EXERCISE = An exact repeat is needed of the lines from the one with "Open the three-dot more options menu" through the last line of the data below. Please omit the pictures.

[Source data]
= Beginning of Section =
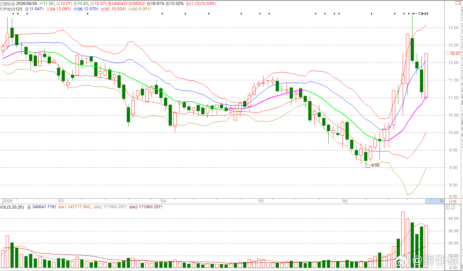463x271 pixels.
Task: Click the latest red volume bar
Action: tap(426, 247)
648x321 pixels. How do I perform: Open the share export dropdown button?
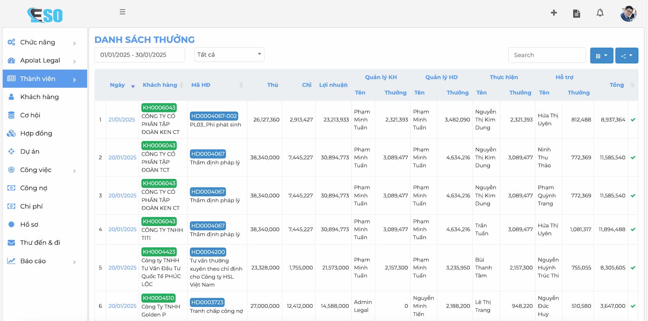(626, 55)
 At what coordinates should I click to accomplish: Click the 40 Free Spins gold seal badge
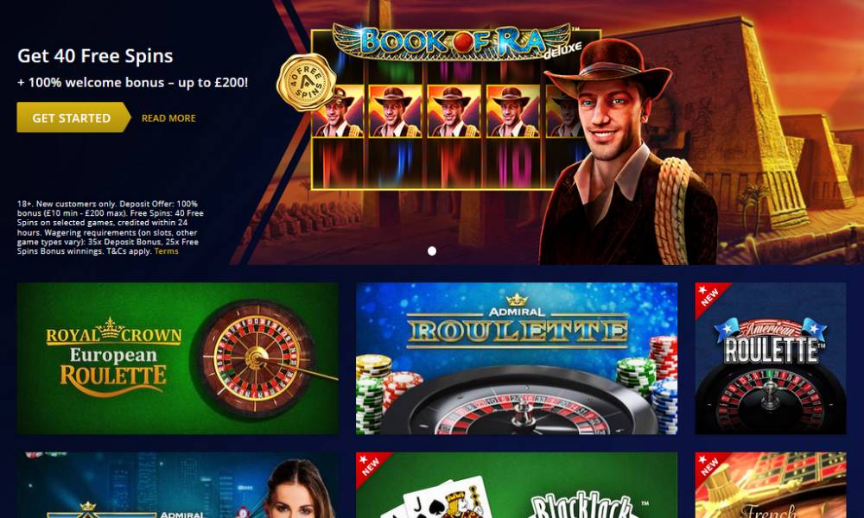[307, 83]
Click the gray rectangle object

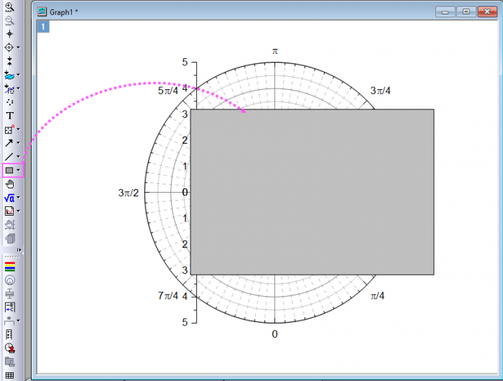click(312, 192)
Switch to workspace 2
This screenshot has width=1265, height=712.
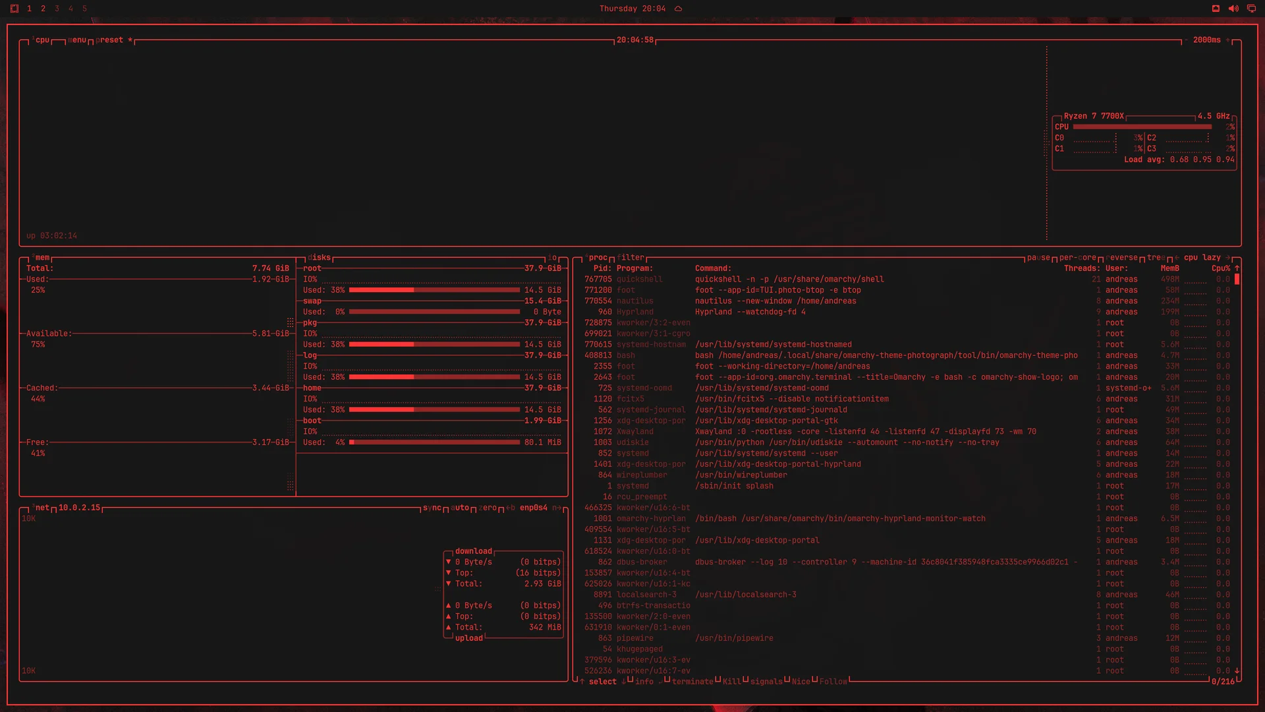[x=43, y=9]
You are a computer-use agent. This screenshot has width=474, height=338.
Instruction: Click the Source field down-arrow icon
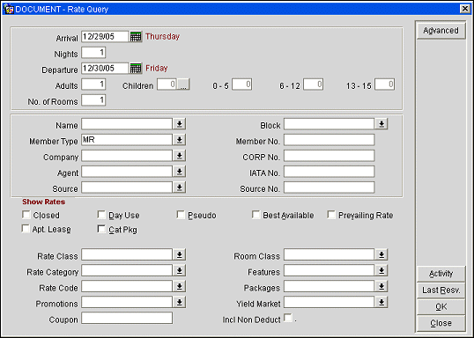click(180, 187)
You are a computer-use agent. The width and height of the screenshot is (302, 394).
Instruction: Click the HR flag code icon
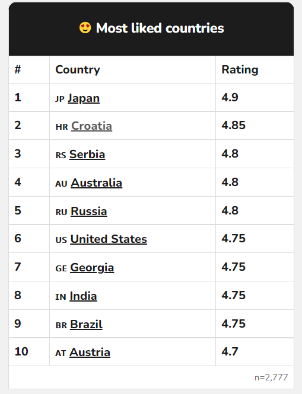click(x=62, y=127)
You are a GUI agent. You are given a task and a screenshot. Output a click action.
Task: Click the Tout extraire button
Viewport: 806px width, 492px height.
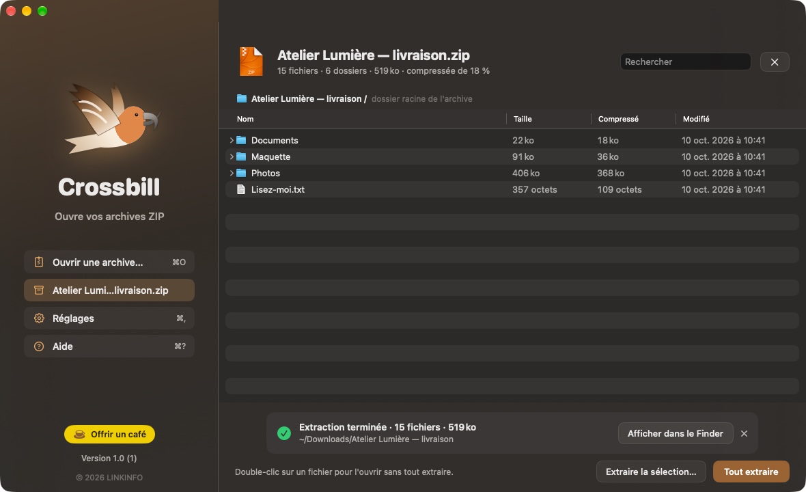tap(751, 472)
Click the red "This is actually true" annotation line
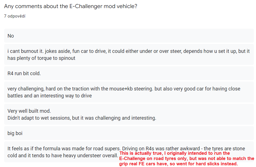 [x=175, y=153]
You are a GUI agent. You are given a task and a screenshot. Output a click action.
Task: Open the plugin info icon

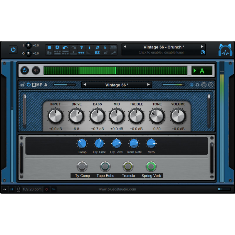coord(89,47)
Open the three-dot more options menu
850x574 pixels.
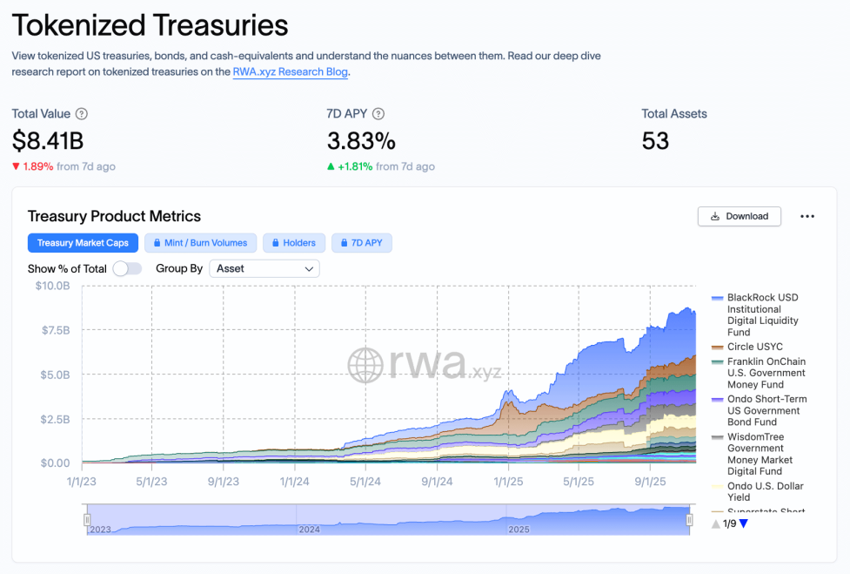click(807, 216)
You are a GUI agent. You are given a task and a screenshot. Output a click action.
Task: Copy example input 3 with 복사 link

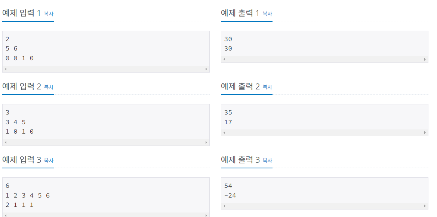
= End of Section =
SOLUTION =
Open the three-dot more options menu
850x574 pixels.
click(807, 216)
You are a GUI agent. You are given a task and a screenshot. Output a click action.
Task: Copy example input 3 with 복사 link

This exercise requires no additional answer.